> **Exercise**
Only the lines from the one with "You are a GUI" through the last line of the material below belong in the answer, copied exactly and without pictures.

=======

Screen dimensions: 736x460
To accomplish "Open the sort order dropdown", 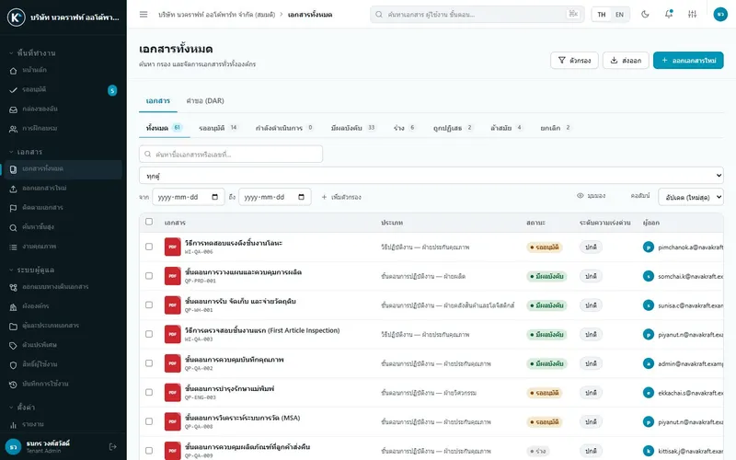I will 691,197.
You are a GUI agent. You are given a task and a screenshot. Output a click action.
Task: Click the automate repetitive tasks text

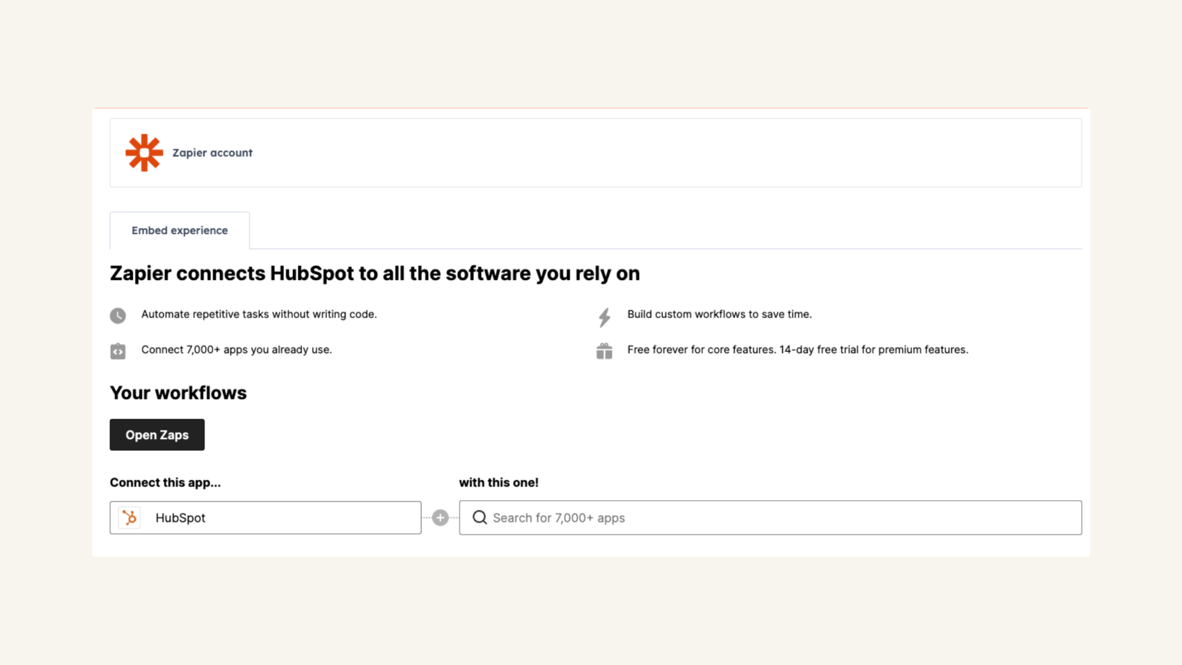click(x=259, y=314)
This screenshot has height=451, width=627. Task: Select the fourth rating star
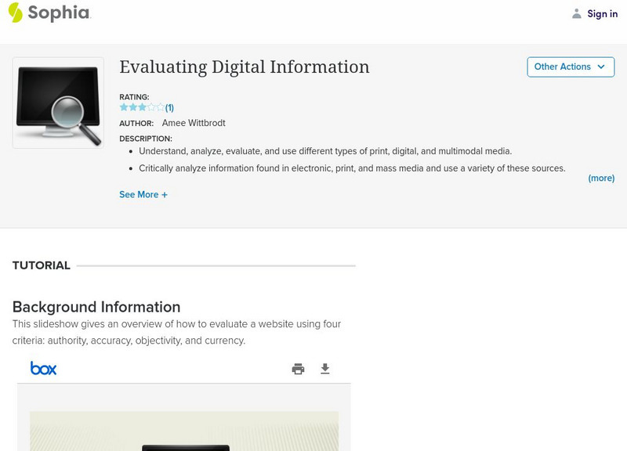point(151,107)
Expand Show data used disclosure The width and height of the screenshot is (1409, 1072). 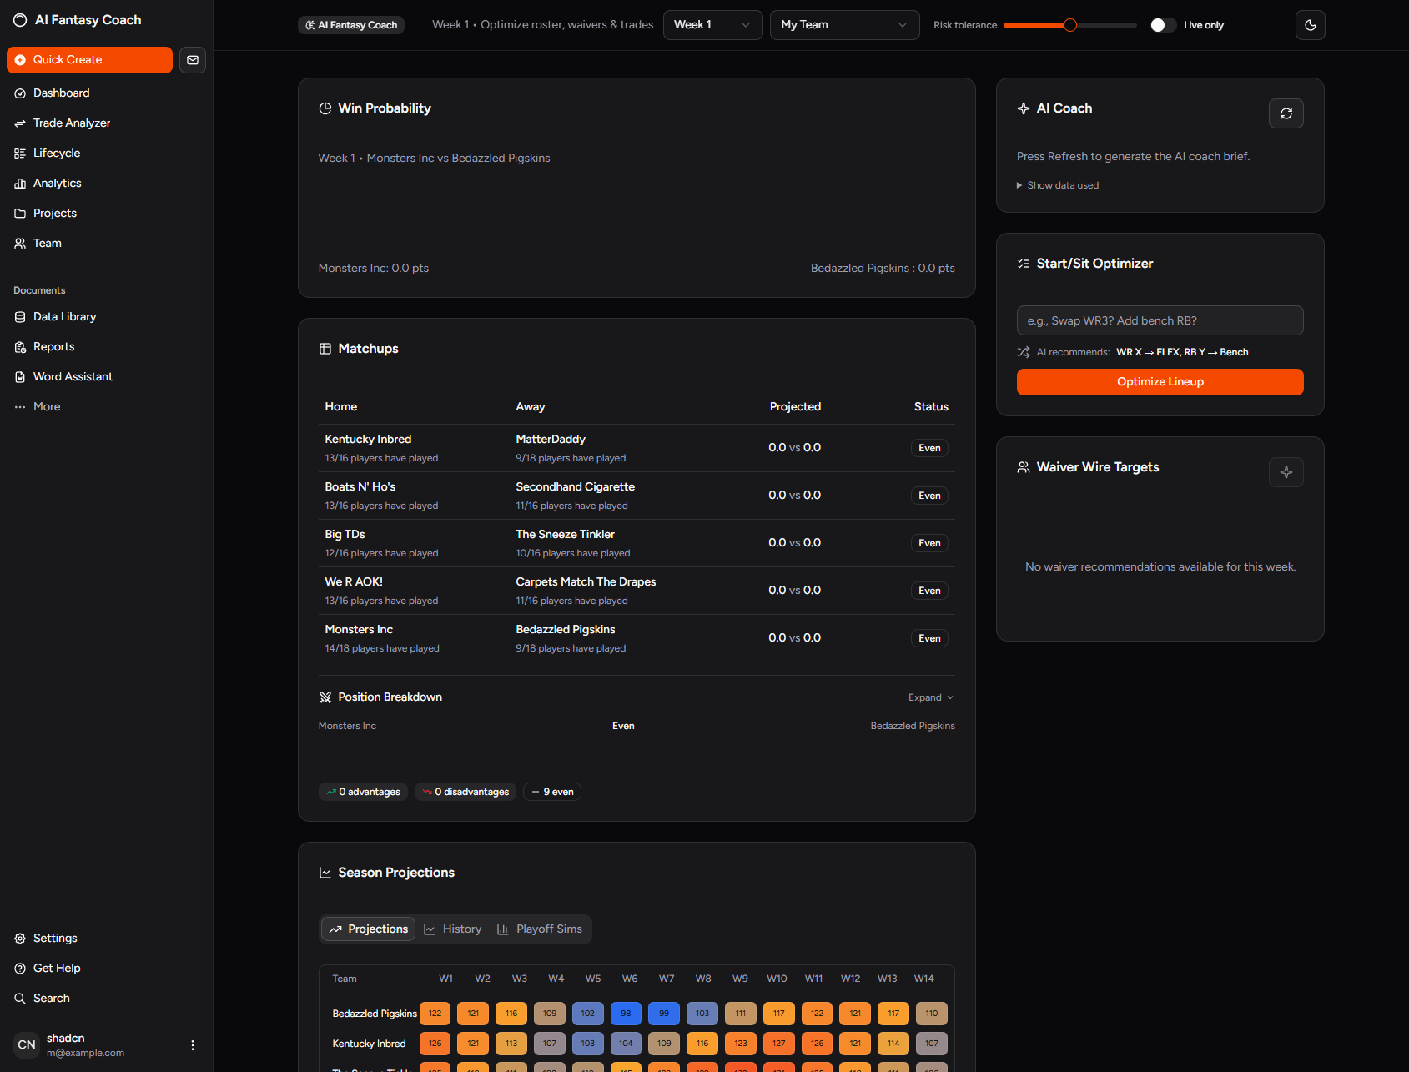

=======

> **Solution to this task**
You are a GUI agent. You are given a task and a screenshot. Output a click action.
Task: Click the automate repetitive tasks text

click(x=259, y=314)
This screenshot has height=451, width=627. Task: Select the fourth rating star
point(151,107)
Expand Show data used disclosure The width and height of the screenshot is (1409, 1072). 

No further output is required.